Can a stepparent apply for access after a separation?
We have previously written about grandparent access and the impact of recent amendments to the Children's Law Reform Act (CLRA). Recently, an Ontario case explored the issue of step-parent access. Unlike grandparents, step-parents are not specifically named in the CLRA. However, they do have status in custody and access applications. In this post, Olivia Giacobbi, a Fresh Legal intern from the University of Ottawa law school, reviews the case of Agmon v. James and stepparent access generally.
The Best Interests of the Child
As previously discussed, when making decisions about custody and access, judges consider the best interests of the child. The CLRA sets out a number of factors in section 24 of the Act. This case explored:
The love, affection, and emotional ties between the child and each person entitled or claiming access to the child. All parties were found to have a good relationship with the child. The stepmother presented evidence that was detailed and consistent, including family and neighbourhood witnesses to show she had a loving relationship with the child.
The plans proposed for the child’s upbringing. The birth parents planned to exclude the stepmother from the child’s life. The judge found this was not in the best interest of the child because living with the stepmother gave the child access to valuable friends and extended family. The court, however, was cautious of placing the child with the stepmother since the birth parents and stepmother were in a high conflict scenario.
The ability of each person to act as a parent. In this case, the judge found the birth parents were acting in bad faith and were failing to put the child’s interests before their own. Parents must put the interests of their child ahead of an awkward or inconvenient relationship.

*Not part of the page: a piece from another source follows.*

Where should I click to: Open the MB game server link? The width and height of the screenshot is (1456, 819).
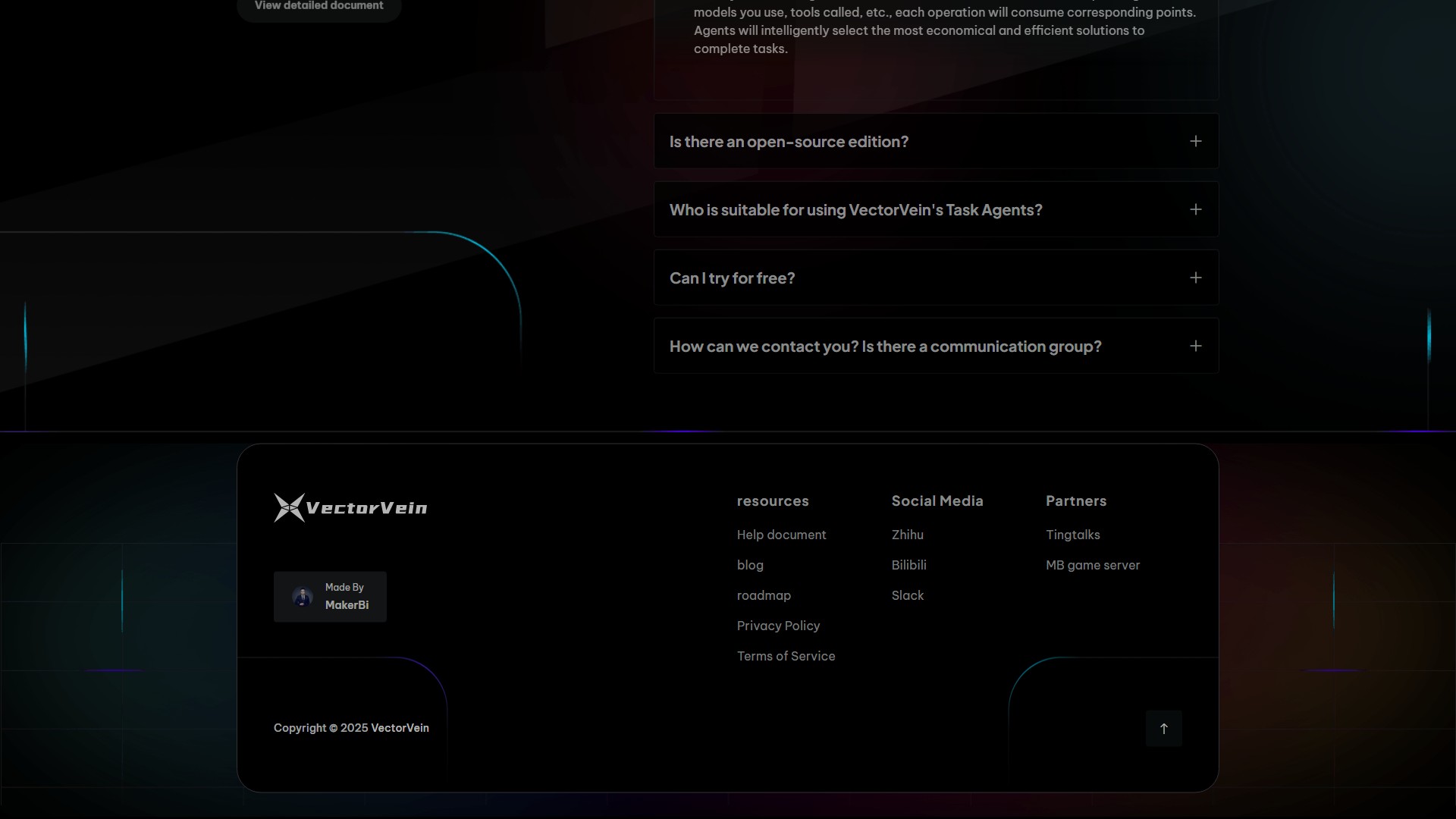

The relationship by blood or adoption between the child and each person who is a party. The judge considered that this was the only clause in the best interests analysis set out in the CLRA that considered biological vs. non-biological parents. The judge made it clear that this is one factor in a long list of factors, and does not seem to have placed weight on it in this case.
What if the parents don't want the stepparent to see the child?

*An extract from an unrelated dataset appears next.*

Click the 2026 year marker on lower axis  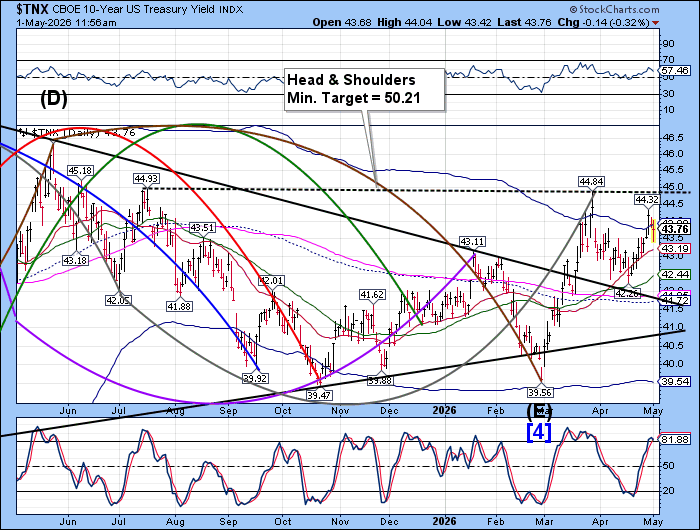coord(444,521)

The birth parents argued that they should have the right to decide whether the child saw the stepmother. In grandparent access cases, some courts have favoured the “parental autonomy” approach, which state that considerable weight should be given to the wishes of the custodial parents when determining access.
However, in Agmon v James, the judge found the birth parents could not exclude the stepmother from the child's life. The CLRA states a person who has demonstrated an intention to treat a child as a child of their own family has additional rights and obligation towards the child. They are included in an expanded definition of “parent” for the purposes of child support, and they are to be named as parties in any case involving custody or access. Since the stepmother had acted as a parent, she had a different status than a family or community member applying for access.
Overall, the judge in Agmon v James decided that access with the stepmother would be in the child’s best interests for a number of reasons, including their important pre-existing relationship, love for each other, and the fact that they viewed each other as parent and child. The judge found that the decision of the parents to deny access jeopardized the relationship and the parents were acting arbitrarily and unreasonably, and ordered regular access for the stepmother.